March 01, 2013
On Fri, 01 Mar 2013 16:28:08 -0500, cvk012c <cvk012c@motorolasolutions.com> wrote:

> On my hardware with -inline options it now takes about 15 secs which is still slower than Python but with both -inline and -noboundscheck it takes 13 secs and finally beats Python.
> But I still kind of disappointed because I expected a much better performance boost and got only 7%. Counting that Python is not the fastest scripting language I think that similar Perl and Java scripts will outperform D easily.
> Thanks Andrei and simendsjo for a quick response though.

Phobos kind of refuses to treat strings like arrays of characters, it insists on decoding.

With DMD and a hand-written splitter, it takes 6 seconds instead of 10 on my system (64-bit macosx).

struct MySplitter
{
    private string s;
    private string source;
    this(string src)
    {
        source = src;
        popFront();
    }

    @property string front()
    {
        return s;
    }

    @property bool empty()
    {
        return s.ptr == null;
    }

    void popFront()
    {
        s = source;
        if(!source.length)
        {
            source = null;
        }
        else
        {
            size_t i = 0;
            bool found = false;
            for(; i + 1 < source.length; i++)
            {
                if(source[i] == '\r' && source[i + 1] == '\n')
                {
                    found = true;
                    break;
                }
            }
            s = source[0..i];
            if(found)
                source = source[i + 2..$];
            else
                source = source[$..$];
        }
    }
}

I'm sure splitter could be optimized to do the same thing I'm doing.

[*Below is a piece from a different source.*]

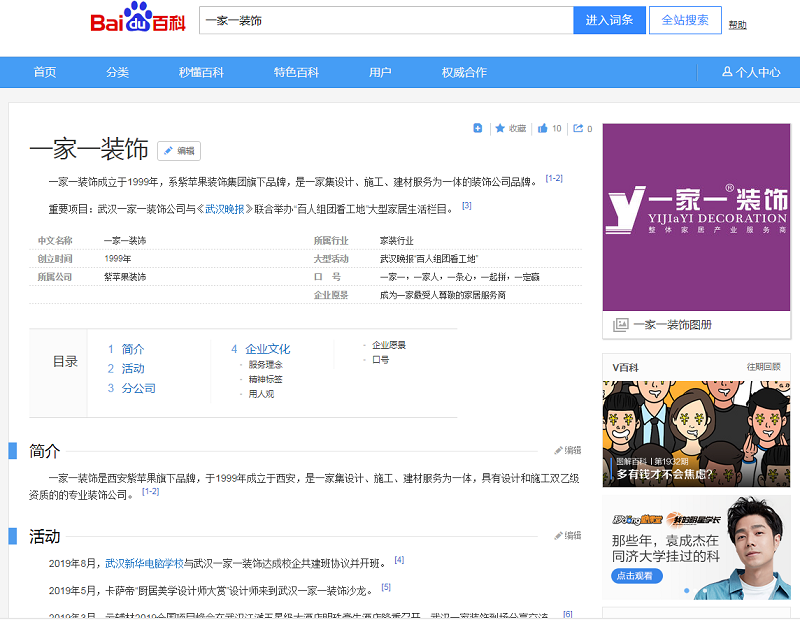Click the 进入词条 button
Screen dimensions: 800x620
point(609,20)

Probably can reduce that a bit using pointers instead of strings.

-Steve
March 01, 2013
On 3/1/13 5:31 PM, Steven Schveighoffer wrote:
> Phobos kind of refuses to treat strings like arrays of characters, it
> insists on decoding.

There's no decoding in find and splitter as far as I remember.

Andrei
March 01, 2013
On Fri, 01 Mar 2013 17:35:04 -0500, Andrei Alexandrescu <SeeWebsiteForEmail@erdani.org> wrote:

> On 3/1/13 5:31 PM, Steven Schveighoffer wrote:
>> Phobos kind of refuses to treat strings like arrays of characters, it
>> insists on decoding.
>
> There's no decoding in find and splitter as far as I remember.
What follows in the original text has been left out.